6cloや10cloというのは、厚手のコートを何枚も重ね着したような数字で、室内の服装としては大きすぎます。
クロ(clo)とは?
服がもつ「熱の逃がしにくさ(断熱性)」を表す単位です。数字が大きいほど暖かい服装という意味で、薄着なら小さく、厚着なら大きくなります。
⭕(2)メット(met)とは、人体の代謝量を示す単位で、椅座安静状態が1.0metである。
正しい記述です。metは、人の体がどれくらいエネルギーを使っているか(代謝量)を表す単位です。
いすに座って静かにしている状態が、ちょうど1.0metの目安になります。
メット(met)とは?
人が安静にしているときの代謝量を1.0とした、活動の激しさを表す単位です。歩いたり作業したりすると、metの値は大きくなります。
⭕(3)予想平均申告(PMV)とは、人体の熱的中立に近い状態の温冷感を予測する指標である。
正しい記述です。PMVは、大勢の人が同じ部屋にいたときに感じる「暑い・寒い」の平均を予測する指標です。
暑くも寒くもない、ちょうどよい状態が0になるように作られています。
予想平均申告(PMV)とは?
PMVは「Predicted Mean Vote(予想平均申告)」の略です。

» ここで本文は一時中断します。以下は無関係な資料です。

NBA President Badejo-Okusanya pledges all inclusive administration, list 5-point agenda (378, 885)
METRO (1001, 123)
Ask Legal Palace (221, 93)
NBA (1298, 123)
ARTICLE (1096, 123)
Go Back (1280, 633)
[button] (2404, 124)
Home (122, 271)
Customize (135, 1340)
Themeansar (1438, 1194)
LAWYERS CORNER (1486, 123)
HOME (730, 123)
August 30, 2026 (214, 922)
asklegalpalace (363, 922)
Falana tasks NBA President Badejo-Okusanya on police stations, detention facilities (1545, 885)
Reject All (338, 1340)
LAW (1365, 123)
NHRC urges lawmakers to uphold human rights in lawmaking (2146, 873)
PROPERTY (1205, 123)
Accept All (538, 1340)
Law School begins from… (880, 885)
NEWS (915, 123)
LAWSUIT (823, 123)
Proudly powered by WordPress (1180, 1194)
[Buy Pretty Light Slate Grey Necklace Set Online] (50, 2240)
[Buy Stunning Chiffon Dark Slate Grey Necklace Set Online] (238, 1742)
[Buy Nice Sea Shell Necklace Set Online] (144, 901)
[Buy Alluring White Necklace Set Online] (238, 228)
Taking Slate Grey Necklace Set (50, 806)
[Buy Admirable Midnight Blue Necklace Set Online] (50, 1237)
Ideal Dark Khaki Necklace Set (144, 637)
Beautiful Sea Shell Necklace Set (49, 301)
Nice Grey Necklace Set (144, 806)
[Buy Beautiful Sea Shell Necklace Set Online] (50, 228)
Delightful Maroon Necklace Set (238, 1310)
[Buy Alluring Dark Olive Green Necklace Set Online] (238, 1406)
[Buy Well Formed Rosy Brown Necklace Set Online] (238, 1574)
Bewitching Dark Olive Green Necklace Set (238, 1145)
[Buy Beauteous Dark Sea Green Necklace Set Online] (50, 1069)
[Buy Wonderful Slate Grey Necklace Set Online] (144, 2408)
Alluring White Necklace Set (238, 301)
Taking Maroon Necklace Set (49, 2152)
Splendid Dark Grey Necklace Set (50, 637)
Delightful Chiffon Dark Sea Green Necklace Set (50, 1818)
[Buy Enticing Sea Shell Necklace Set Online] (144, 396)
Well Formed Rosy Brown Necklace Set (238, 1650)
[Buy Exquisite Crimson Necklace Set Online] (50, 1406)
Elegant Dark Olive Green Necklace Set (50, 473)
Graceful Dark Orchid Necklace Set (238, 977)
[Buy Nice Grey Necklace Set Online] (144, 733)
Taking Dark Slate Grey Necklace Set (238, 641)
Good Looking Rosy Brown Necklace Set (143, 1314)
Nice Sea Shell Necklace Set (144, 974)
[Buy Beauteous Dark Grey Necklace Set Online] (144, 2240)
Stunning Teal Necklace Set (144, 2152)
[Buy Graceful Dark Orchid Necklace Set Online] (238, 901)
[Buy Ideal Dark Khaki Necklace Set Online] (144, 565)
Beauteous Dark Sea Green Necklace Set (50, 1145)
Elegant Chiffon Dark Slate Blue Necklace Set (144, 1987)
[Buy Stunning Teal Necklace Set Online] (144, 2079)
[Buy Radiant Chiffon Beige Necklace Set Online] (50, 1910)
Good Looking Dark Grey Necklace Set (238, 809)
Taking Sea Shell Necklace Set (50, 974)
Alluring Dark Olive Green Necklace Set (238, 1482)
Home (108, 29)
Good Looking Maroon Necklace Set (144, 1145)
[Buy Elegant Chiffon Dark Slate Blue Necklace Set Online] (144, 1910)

気温・湿度・服装・活動量などをまとめて、その場にいる人たちが平均的に感じる暑さ・寒さを数値で予測します。
⭕(4)暑さ指数(WBGT)とは、暑熱環境下の熱ストレスを評価する指数で、熱中症の予防の判断に使われ単位は℃である。
正しい記述です。WBGTは、暑い環境で体にかかる負担(熱ストレス)を評価する指数で、熱中症を防ぐための目安として使われます。
単位は気温と同じ℃で表されます。
暑さ指数(WBGT)とは?
WBGTは「Wet Bulb Globe Temperature(湿球黒球温度)」の略です。気温だけでなく、湿度や日差し(輻射熱)も取り入れて、熱中症の危険度を表す指数です。
この問題のまとめ
この問題で誤っているのは(1)です。
cloは事務室で夏0.5・冬1.0程度です。
問3
分野:室内空気・燃焼重要度 ★★☆
次の記述のうち、適当でないものはどれか。
(1)燃焼において、空気中の酸素濃度が18.5%を下回ると、不完全燃焼による一酸化炭素の発生量が多くなる。
(2)一酸化炭素は、無色無臭であるが、人体に有害なガスである。
(3)窒素酸化物の発生の仕組みには、主なものとして、燃焼空気中の窒素からのサーマルNOxと、燃料中の窒素化合物からのフューエルNOxがある。
(4)人体からの二酸化炭素発生量は、作業状態によって変化し、エネルギー代謝量に反比例する。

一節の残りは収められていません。